A shocking increase in 12-hour A&E waits has been uncovered in new analysis of NHS data.
Nearly one in 10 patients waited that long to be admitted in the first week of this month, the Royal College of Emergency Medicine has found.
Forty NHS sites participated in its 2021/22 Winter Flow Project, to measure the time from someone arriving at A&E to being admitted.
Official NHS England data only measures the time from a decision to admit, to being admitted to an available bed.
Some 6,582 patients spent over half a day in an emergency department waiting for admission, accounting for 9.2% of all attendances.
The number of 12-hour delays is up by 12% on the previous week, despite attendances increasing by only 0.37%.
"RCEM President Dr Katherine Henderson, said: “While attention is understandably focused on the ever increasing waiting list for elective care, there is a serious emergency in emergency care that is putting significant numbers of lives at risk.
“Waits for admission beyond five hours increase the chances of a patient dying. This is only a small sample but since October there has now been over 100,000 12-hour delays across the 40 UK sites participating.
“We cannot hope to fully address this problem, which we know kills people, without fully acknowledging the scale of it.

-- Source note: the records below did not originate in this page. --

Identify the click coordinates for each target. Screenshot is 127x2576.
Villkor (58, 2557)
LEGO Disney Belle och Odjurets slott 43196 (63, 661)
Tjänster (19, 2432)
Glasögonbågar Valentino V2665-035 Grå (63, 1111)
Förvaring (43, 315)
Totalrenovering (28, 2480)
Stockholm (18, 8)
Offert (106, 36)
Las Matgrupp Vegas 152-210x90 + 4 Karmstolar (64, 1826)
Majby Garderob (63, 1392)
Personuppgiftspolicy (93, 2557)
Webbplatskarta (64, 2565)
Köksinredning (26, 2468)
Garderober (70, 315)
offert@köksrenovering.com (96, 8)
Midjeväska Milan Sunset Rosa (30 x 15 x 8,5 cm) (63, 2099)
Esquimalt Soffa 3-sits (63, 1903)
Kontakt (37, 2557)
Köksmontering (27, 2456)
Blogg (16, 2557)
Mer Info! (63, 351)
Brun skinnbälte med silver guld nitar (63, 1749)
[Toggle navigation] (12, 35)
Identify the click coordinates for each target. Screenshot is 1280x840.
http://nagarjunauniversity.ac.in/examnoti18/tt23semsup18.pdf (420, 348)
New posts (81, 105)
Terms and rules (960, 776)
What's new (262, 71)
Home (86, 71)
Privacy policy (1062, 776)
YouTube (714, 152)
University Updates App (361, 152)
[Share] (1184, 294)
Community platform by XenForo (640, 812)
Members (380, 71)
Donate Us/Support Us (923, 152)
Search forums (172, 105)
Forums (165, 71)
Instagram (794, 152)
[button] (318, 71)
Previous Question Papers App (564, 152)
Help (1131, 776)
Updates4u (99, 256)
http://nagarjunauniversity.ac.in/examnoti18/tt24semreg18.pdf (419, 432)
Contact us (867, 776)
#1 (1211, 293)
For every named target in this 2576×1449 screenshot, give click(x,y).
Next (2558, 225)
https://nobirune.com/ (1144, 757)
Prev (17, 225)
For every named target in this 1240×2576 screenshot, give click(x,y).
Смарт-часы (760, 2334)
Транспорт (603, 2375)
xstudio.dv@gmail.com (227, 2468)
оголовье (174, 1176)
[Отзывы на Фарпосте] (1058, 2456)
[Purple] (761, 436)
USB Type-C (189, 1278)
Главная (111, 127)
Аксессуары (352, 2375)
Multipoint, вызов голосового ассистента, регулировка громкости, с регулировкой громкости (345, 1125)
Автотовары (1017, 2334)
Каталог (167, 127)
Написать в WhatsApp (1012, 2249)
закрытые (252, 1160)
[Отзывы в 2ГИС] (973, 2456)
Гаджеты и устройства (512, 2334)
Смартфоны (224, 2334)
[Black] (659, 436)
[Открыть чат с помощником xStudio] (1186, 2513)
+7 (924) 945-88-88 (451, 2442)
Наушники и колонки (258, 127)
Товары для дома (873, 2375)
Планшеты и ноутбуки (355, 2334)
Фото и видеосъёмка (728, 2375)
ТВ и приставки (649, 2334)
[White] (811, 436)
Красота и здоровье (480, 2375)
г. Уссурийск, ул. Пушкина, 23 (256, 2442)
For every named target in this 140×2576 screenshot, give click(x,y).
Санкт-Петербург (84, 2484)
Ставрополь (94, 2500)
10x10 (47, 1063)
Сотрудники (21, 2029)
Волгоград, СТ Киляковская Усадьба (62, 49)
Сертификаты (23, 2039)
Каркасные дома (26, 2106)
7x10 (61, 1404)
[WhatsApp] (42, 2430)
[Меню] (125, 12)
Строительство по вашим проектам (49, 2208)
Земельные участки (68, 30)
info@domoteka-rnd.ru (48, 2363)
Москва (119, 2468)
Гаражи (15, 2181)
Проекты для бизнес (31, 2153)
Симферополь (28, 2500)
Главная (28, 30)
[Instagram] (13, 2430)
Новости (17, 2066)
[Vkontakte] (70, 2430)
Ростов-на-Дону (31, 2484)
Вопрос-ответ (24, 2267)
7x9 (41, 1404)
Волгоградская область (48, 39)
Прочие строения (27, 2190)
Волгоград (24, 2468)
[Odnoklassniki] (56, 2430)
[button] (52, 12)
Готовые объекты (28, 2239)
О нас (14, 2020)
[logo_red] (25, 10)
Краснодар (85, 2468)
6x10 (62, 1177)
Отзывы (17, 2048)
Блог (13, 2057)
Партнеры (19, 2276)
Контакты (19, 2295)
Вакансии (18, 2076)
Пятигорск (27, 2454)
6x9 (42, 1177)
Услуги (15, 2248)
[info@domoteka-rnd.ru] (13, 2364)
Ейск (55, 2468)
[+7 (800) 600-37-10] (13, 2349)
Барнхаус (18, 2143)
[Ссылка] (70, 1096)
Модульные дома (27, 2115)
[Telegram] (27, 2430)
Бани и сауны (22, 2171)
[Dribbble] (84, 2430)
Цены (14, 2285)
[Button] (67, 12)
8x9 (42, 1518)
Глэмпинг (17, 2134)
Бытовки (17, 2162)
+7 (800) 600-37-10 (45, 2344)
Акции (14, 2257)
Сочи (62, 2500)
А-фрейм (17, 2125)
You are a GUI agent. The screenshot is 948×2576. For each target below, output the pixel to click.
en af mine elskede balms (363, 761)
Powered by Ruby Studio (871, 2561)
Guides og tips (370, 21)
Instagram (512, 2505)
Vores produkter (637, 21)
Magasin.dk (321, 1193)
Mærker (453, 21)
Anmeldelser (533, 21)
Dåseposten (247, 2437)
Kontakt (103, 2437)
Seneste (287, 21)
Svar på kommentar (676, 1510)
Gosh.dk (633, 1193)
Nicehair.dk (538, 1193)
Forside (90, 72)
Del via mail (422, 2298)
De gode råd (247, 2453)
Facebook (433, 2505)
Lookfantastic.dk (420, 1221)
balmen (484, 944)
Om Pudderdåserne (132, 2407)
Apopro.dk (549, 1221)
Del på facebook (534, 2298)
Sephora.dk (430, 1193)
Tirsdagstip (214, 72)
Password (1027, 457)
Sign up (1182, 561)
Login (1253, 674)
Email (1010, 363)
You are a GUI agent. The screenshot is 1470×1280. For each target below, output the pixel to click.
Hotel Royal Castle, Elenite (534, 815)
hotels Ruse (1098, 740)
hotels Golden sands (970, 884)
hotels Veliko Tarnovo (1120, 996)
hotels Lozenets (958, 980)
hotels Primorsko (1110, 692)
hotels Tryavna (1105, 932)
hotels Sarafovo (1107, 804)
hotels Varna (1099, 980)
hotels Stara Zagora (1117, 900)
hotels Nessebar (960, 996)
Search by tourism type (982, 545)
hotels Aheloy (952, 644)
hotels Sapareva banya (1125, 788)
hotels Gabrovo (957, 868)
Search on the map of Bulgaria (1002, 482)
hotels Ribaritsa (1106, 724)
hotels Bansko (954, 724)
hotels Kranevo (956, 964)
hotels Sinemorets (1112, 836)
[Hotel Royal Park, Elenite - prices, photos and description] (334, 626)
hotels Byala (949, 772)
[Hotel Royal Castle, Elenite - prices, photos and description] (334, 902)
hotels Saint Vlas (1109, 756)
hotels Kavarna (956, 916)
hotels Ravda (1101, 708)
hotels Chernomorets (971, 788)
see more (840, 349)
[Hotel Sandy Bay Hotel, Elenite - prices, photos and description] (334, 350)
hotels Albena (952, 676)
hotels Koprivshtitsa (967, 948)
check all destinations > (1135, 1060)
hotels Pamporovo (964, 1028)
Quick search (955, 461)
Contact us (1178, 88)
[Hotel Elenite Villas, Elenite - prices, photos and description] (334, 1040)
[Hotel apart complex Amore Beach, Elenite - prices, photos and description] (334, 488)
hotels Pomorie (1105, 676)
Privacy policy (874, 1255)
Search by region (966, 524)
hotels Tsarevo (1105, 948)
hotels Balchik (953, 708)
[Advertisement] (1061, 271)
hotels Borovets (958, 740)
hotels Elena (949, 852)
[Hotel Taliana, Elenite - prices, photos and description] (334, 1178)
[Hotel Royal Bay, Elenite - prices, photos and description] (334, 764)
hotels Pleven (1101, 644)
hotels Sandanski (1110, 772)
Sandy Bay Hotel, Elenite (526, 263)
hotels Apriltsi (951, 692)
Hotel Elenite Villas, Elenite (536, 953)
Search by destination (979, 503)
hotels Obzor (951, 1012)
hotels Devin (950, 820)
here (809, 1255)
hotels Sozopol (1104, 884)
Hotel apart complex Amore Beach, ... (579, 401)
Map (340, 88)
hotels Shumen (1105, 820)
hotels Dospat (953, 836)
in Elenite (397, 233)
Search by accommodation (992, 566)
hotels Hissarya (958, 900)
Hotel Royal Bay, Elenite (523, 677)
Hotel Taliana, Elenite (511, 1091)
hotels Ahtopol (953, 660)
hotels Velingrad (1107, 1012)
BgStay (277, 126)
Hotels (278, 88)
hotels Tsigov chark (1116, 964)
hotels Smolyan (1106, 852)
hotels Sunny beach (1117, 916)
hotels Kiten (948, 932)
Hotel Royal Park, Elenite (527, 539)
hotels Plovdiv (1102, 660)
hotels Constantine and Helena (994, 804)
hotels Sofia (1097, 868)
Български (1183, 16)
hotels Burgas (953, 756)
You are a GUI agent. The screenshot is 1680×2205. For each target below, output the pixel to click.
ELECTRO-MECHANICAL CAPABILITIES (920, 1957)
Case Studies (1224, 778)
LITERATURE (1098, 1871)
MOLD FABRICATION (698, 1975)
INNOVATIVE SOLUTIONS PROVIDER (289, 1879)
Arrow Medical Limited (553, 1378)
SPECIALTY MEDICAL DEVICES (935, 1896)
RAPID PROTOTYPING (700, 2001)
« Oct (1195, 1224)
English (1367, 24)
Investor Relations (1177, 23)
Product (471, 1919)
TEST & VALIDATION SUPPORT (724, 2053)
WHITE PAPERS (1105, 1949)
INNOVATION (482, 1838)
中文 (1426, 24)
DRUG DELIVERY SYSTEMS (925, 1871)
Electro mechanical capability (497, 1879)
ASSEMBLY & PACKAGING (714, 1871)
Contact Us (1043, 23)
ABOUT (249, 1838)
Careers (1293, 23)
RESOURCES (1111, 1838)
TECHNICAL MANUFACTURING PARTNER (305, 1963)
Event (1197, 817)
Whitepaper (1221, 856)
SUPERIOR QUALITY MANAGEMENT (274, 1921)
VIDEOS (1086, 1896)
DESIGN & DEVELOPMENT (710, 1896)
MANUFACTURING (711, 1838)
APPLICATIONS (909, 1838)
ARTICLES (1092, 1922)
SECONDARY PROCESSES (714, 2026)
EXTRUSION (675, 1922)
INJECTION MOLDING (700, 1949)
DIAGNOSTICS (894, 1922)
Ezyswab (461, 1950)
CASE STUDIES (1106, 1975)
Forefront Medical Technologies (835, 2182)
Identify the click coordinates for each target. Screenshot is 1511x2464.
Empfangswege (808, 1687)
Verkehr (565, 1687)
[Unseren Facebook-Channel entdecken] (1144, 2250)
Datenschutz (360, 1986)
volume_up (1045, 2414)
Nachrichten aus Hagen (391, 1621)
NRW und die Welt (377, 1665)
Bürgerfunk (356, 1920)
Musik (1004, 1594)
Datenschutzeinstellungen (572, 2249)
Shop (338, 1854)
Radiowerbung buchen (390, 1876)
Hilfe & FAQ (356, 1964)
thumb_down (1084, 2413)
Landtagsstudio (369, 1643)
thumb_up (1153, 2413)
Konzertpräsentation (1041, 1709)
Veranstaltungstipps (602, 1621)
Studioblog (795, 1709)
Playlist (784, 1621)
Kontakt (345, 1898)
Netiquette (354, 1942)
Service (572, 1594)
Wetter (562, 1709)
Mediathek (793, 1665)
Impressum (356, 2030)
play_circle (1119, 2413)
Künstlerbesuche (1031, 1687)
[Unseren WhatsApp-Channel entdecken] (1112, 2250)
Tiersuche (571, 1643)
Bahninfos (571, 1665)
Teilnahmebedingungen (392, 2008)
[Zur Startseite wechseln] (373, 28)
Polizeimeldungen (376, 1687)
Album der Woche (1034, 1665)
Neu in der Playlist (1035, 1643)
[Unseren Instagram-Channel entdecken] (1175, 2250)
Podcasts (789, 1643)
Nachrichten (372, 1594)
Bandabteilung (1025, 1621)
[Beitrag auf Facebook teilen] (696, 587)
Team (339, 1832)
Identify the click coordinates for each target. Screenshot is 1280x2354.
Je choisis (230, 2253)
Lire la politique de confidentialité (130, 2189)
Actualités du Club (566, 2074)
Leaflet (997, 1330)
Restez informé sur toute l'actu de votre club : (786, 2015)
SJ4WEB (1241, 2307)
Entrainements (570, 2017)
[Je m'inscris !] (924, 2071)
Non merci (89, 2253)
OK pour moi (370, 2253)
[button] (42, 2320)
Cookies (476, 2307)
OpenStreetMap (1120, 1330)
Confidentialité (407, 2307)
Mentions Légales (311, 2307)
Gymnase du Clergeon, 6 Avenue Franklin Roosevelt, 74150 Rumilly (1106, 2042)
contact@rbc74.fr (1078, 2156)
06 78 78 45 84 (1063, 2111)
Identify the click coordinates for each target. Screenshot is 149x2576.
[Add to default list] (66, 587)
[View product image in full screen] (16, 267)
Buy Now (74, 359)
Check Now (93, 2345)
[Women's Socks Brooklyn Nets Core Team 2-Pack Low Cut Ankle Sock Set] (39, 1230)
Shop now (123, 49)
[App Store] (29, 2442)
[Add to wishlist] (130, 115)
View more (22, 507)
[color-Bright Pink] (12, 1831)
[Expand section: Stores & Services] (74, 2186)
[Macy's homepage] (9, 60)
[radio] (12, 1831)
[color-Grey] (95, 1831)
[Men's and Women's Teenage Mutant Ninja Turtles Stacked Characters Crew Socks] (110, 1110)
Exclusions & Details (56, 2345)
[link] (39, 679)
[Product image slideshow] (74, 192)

"But we know that the published figures for England – which measure from decision to admit to admission – are the tip of the iceberg, and not in line with the way devolved nations publish this data.
“This must change immediately to ensure that these life threatening waits are fully exposed and understood, helping us to prevent them long term.
“At this stage last year there were 6,213 more beds in service. The drive for capacity can only go so far with limited resources.”